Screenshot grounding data
-=-=-=-=-
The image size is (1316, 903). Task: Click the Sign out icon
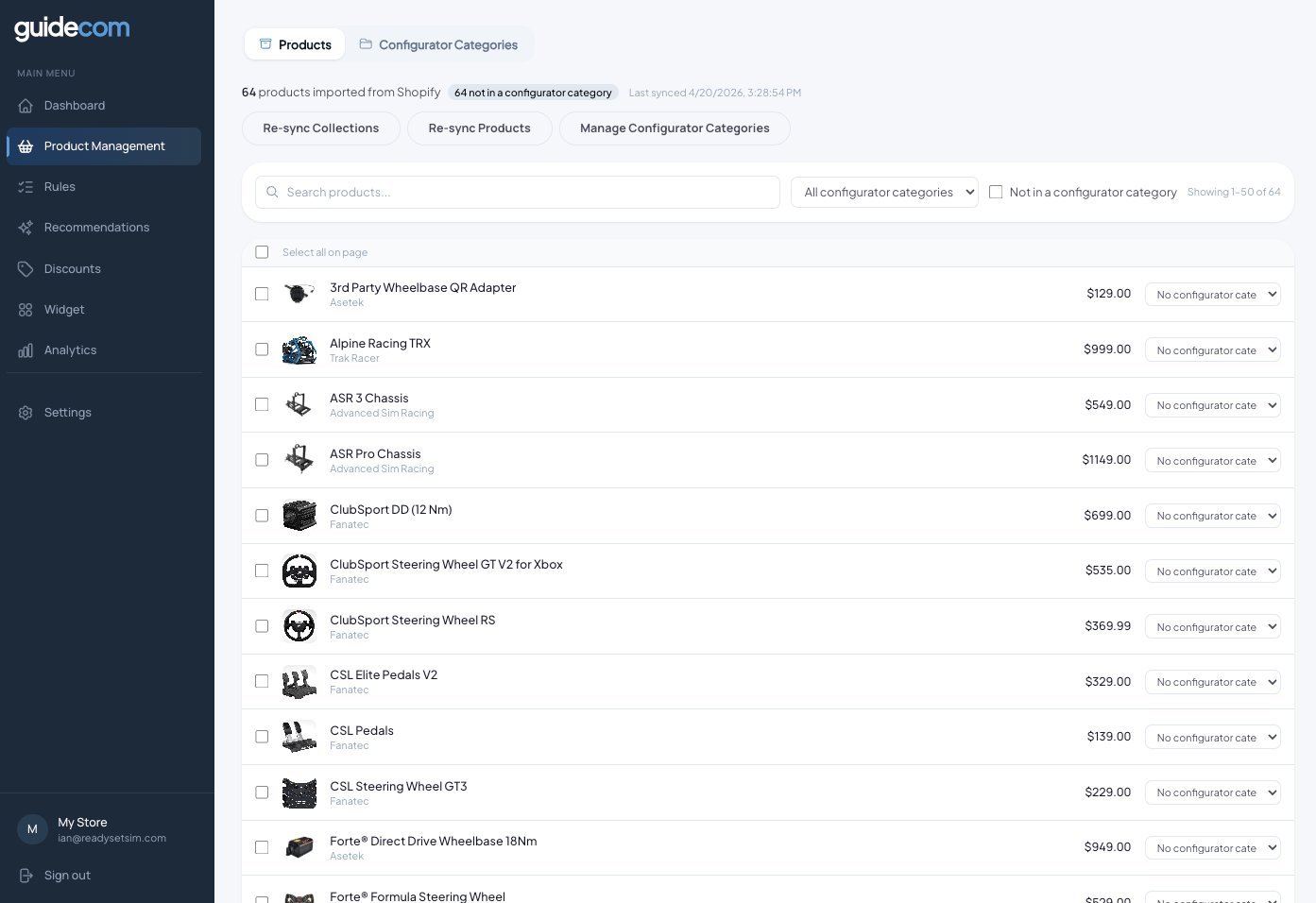[x=26, y=875]
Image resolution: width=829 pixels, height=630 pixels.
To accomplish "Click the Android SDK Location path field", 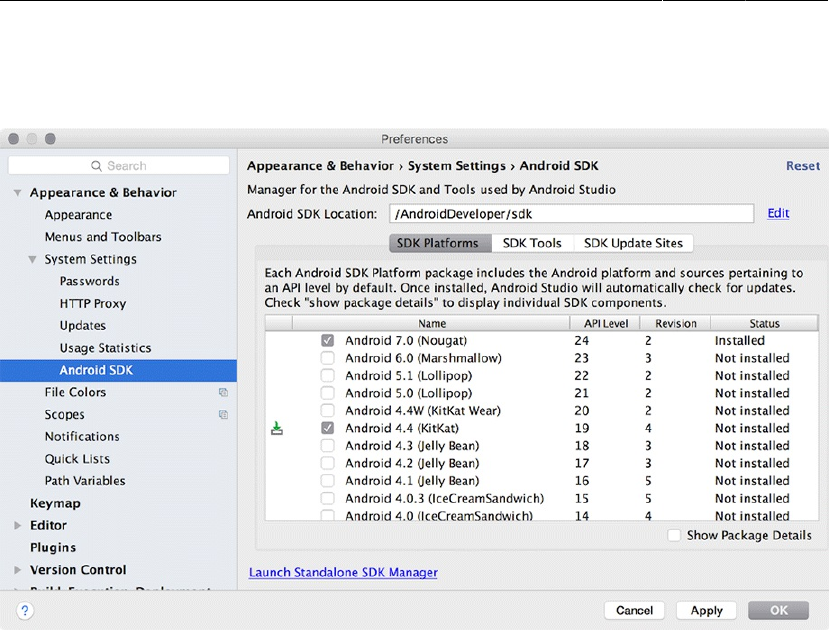I will point(570,214).
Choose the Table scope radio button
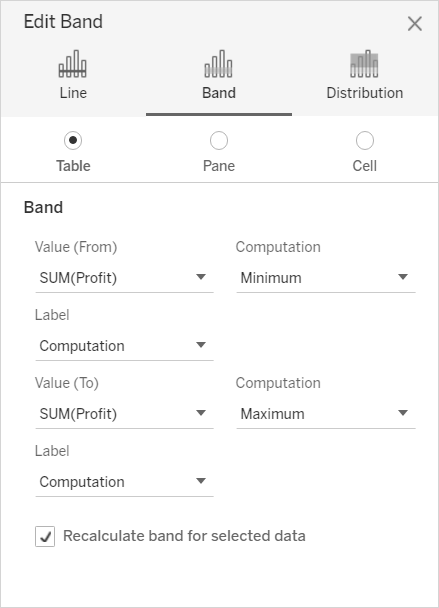The image size is (439, 608). pos(73,140)
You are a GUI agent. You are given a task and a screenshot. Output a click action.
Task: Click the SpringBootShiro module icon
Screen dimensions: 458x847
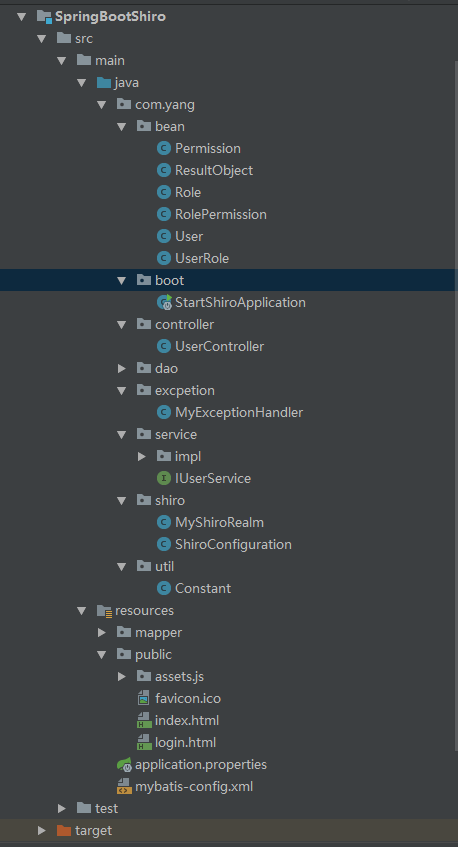coord(44,17)
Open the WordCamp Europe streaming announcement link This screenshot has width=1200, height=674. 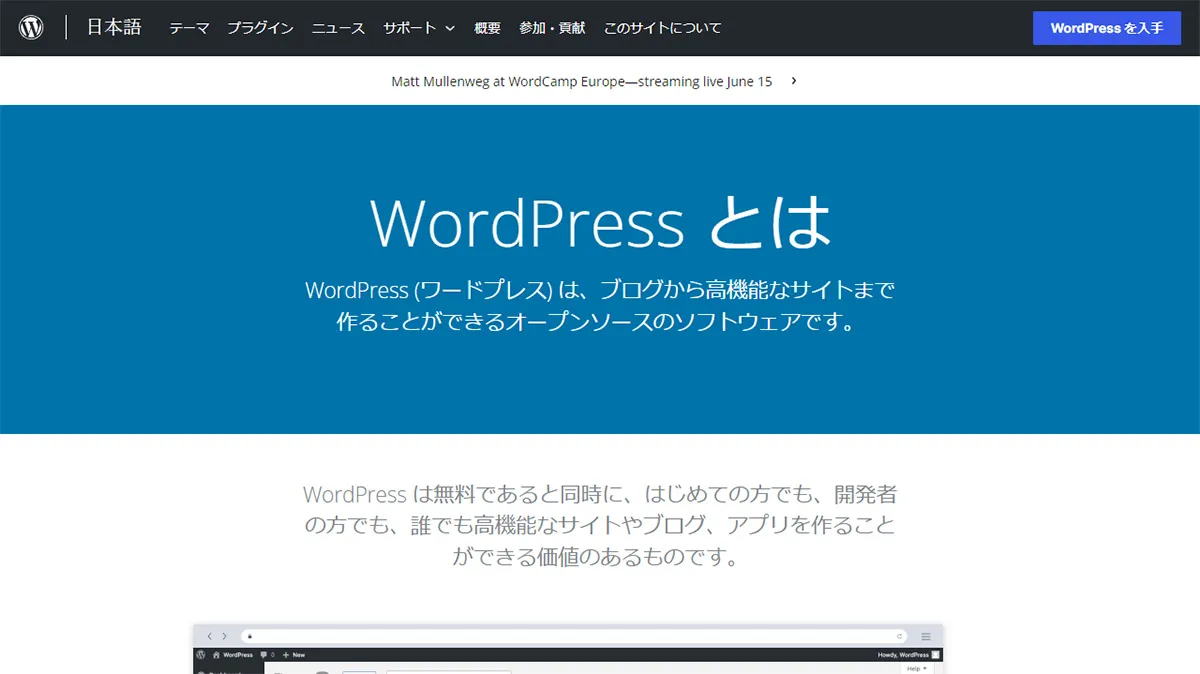coord(580,81)
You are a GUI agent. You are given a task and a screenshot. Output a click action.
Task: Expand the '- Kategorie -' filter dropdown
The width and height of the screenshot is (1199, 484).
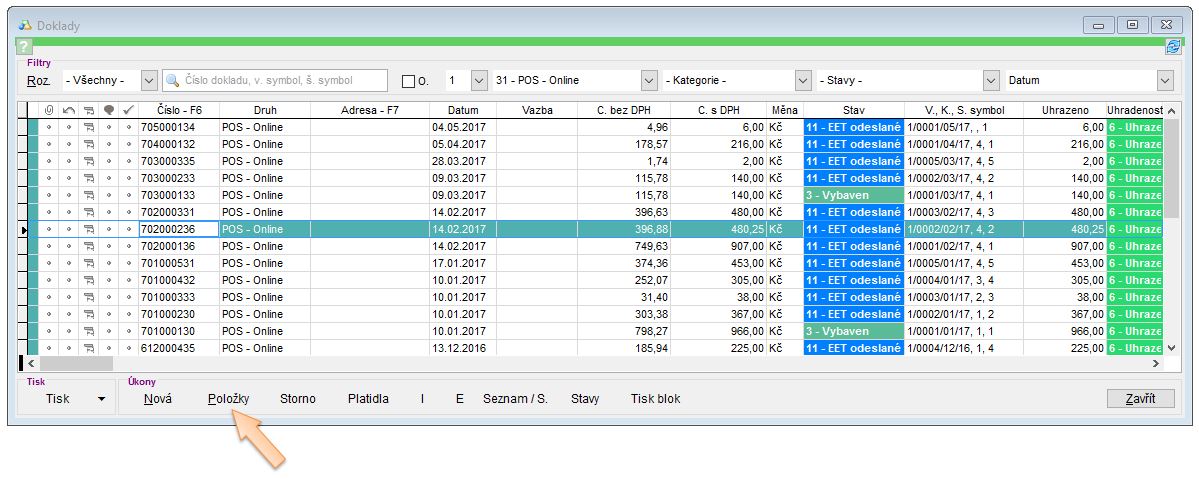pos(802,81)
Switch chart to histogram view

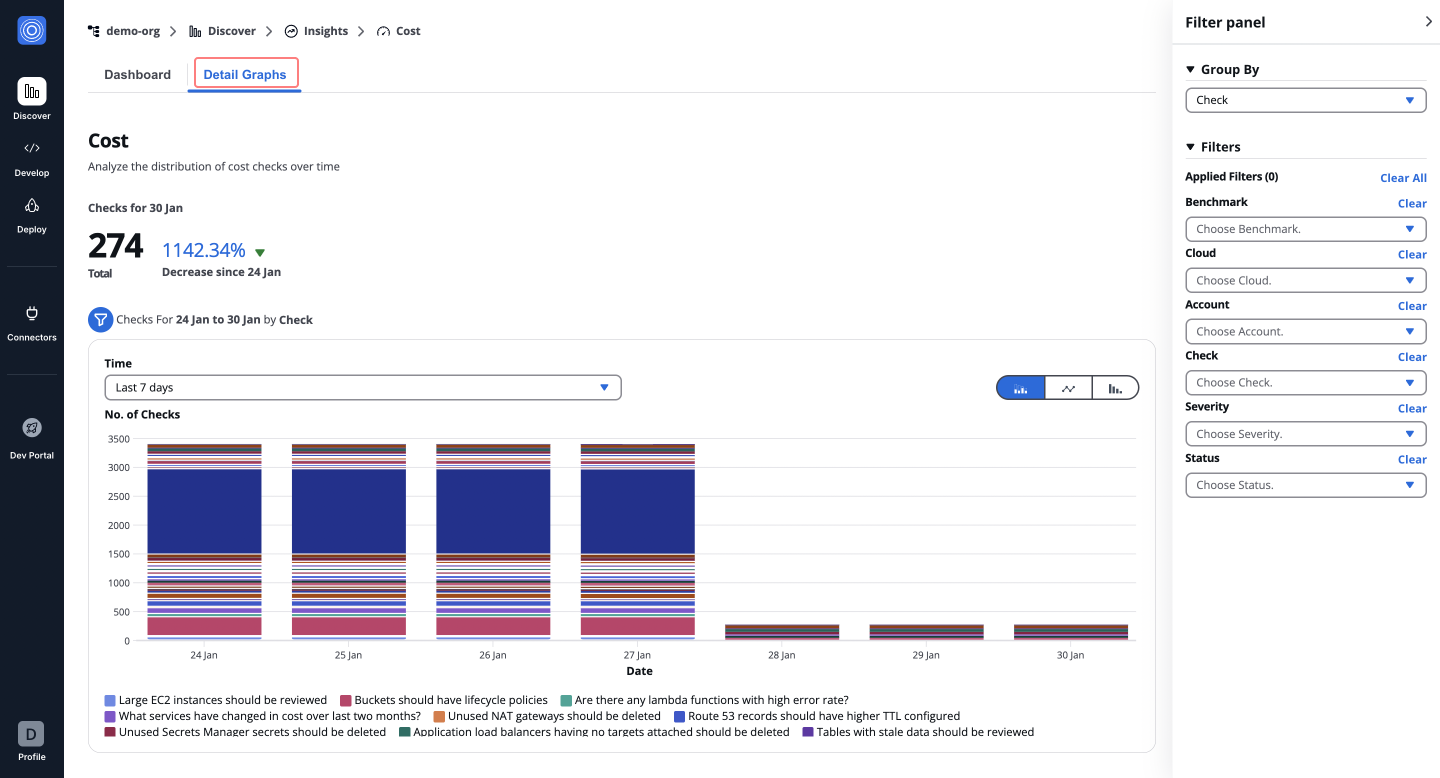point(1114,387)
-=-=-=-=-
__What this task involves__
Write out exactly the lines from the one containing "The width and" to the last line of the records above, both included, and leave out any pictures.

__Result__
The width and height of the screenshot is (1199, 484).
pos(802,81)
Switch chart to histogram view

point(1114,387)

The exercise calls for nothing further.